REQUIRED WORK
The records that follow should be copied in full, exactly as they read.

(THE RECORDS)

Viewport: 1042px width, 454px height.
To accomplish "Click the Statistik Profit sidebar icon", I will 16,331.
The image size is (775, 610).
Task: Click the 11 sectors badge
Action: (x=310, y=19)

(End THE RECORDS)

TASK RESPONSE
Viewport: 1042px width, 454px height.
To accomplish "Click the Statistik Profit sidebar icon", I will 16,331.
The image size is (775, 610).
Task: Click the 11 sectors badge
Action: (x=310, y=19)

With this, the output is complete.